Alhamdulillaahirabbil ‘aalamiin, Allahuma shalli ‘ala Muhammad wa’ala aalihi washahbihii ajmai’iin. Saudaraku yang baik, jika anak kita tidak sesuai dengan keinginan, maka sikap yang paling mudah untuk diambil yakni dengan menyalahkan istri. Menyalahkan jaman, atau menyalahkan sekolah. Namun,  apakah semua itu menyelesaikan masalah? Belum tentu.

Karena seorang ayah yang baik adalah ayah yang bertanggungjawab. Ayah yang mempunyai keberanian untuk menyalahkan dirinya sendiri. Yang senantiasa bertanya kepada dirinya,  “ Mungkin saya belum bisa menjadi contoh di rumah? Mungkin uang yang saya bawa bukan uang yang halal ? Mungkin saya belum bisa mendidik anak-anak  untuk bisa mengenali jalan kehidupan yang baik? Atau mungkin saya belum bersungguh-sungguh dalam berdo’a untuk meminta anak yang shaleh? ”

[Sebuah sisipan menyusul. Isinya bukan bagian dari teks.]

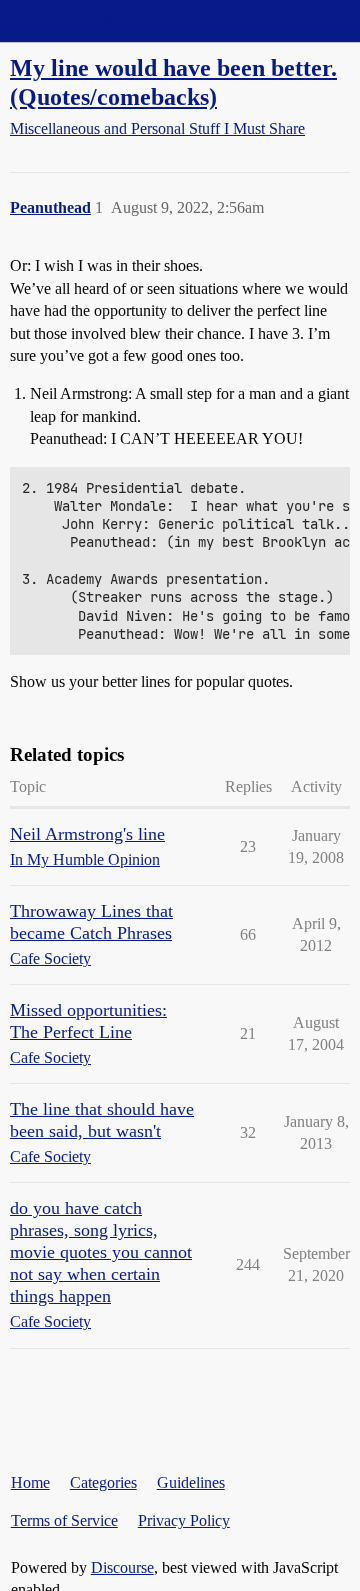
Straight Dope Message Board (105, 20)
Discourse (122, 1567)
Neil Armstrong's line (87, 834)
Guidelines (191, 1482)
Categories (103, 1482)
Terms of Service (64, 1520)
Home (30, 1482)
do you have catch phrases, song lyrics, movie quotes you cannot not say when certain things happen (101, 1252)
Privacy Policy (184, 1520)
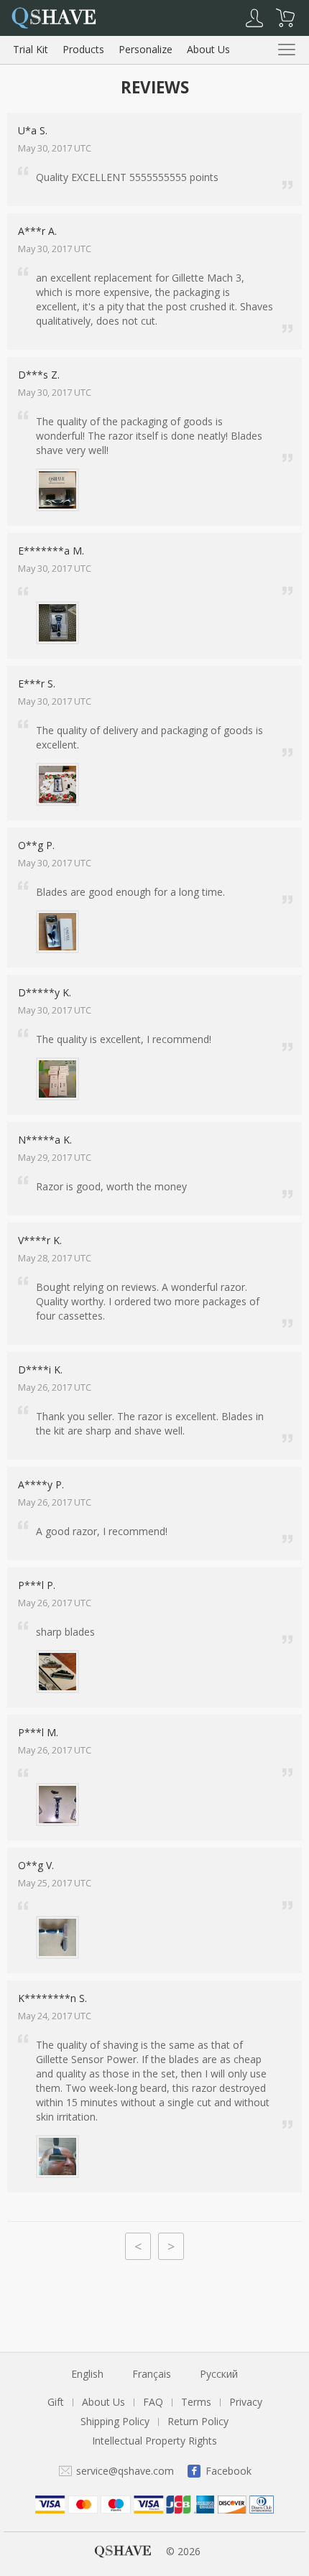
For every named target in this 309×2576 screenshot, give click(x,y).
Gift (55, 2402)
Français (151, 2374)
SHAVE (53, 16)
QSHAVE (123, 2551)
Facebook (229, 2471)
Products (83, 49)
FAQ (153, 2402)
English (87, 2374)
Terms (196, 2402)
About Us (208, 49)
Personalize (145, 49)
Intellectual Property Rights (154, 2440)
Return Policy (198, 2421)
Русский (219, 2374)
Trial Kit (30, 49)
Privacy (245, 2402)
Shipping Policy (114, 2421)
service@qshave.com (125, 2471)
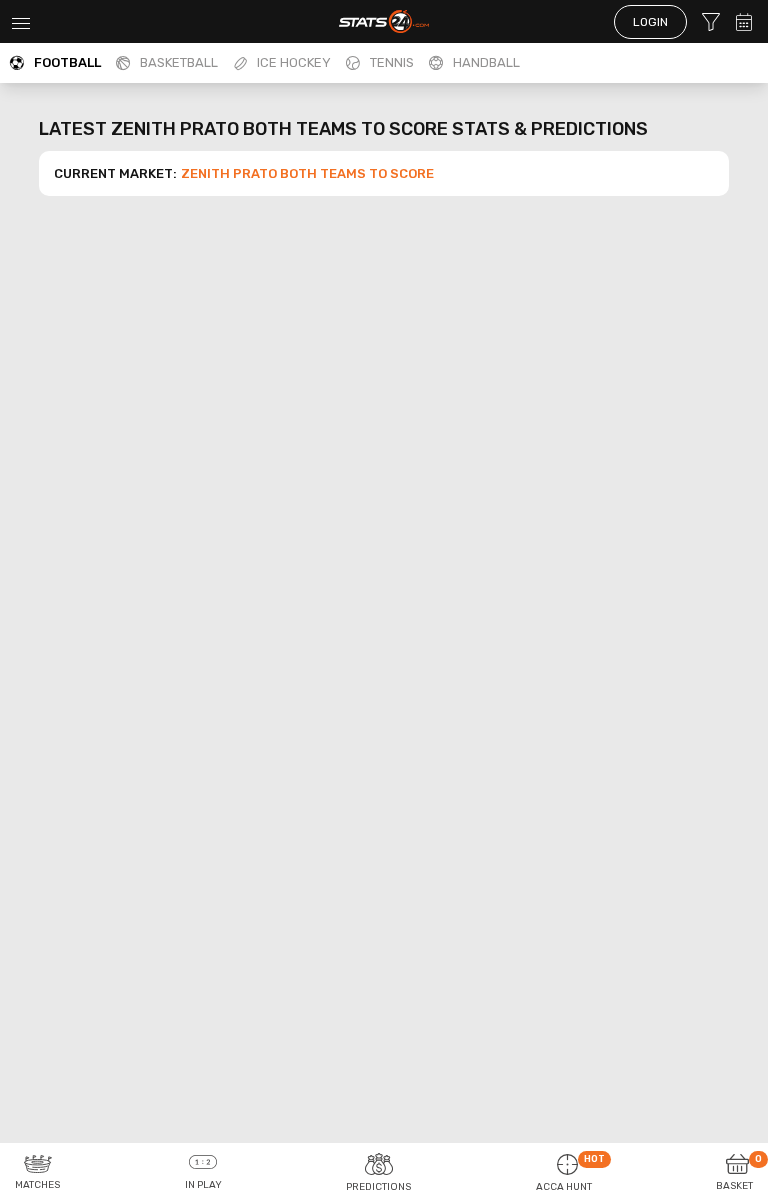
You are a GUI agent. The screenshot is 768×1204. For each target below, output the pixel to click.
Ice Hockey (294, 62)
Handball (486, 62)
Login (650, 22)
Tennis (392, 62)
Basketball (179, 62)
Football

Adalah sebuah mimpi, jika orangtua yang menginginkan anak-anaknya menjadi lebih baik dari dirinya, namun mereka tidak menyadari kekurangan dan kesalahan sendiri. Sulit bagi kita untuk merubah orang lain sebelum kita gigih untuk merubah diri. Dan akan sulit merubah diri sebelum kita berani jujur untuk mengevaluasi kekurangan diri. Wallahu a’lam.